> _Requirements_
Please recast the records below as a JSON list of strings with one string per line, leaving out blank lines. Begin at the first line of the records and stop after the line that contains "I will point(577,438).".

--- START Records provided ---

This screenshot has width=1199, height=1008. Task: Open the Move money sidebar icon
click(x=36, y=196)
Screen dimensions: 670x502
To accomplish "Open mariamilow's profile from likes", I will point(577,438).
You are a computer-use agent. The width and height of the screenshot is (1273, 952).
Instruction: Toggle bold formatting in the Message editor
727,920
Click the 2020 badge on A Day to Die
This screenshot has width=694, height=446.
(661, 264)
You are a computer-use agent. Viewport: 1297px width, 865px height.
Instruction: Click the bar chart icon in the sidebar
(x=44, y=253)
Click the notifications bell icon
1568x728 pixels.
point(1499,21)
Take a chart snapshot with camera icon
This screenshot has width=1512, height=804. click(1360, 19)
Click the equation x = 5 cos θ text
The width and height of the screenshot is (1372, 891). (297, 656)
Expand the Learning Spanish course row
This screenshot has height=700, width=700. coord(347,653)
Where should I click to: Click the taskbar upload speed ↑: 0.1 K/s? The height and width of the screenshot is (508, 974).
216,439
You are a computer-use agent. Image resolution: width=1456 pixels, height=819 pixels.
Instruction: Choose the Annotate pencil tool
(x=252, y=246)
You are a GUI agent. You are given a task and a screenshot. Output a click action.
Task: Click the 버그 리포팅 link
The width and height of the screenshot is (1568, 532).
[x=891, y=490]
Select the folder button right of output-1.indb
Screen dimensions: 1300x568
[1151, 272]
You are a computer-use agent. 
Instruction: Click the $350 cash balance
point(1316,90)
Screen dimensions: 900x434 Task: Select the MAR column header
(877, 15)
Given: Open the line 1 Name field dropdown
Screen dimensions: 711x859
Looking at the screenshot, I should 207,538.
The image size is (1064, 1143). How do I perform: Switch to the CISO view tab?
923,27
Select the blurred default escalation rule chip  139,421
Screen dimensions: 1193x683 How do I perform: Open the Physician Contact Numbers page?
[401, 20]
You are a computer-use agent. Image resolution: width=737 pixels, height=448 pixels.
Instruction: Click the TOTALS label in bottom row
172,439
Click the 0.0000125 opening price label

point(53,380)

--- END Records provided ---

> _Output below_
[
  "This screenshot has width=1199, height=1008. Task: Open the Move money sidebar icon",
  "click(x=36, y=196)",
  "Screen dimensions: 670x502",
  "To accomplish \"Open mariamilow's profile from likes\", I will point(577,438)."
]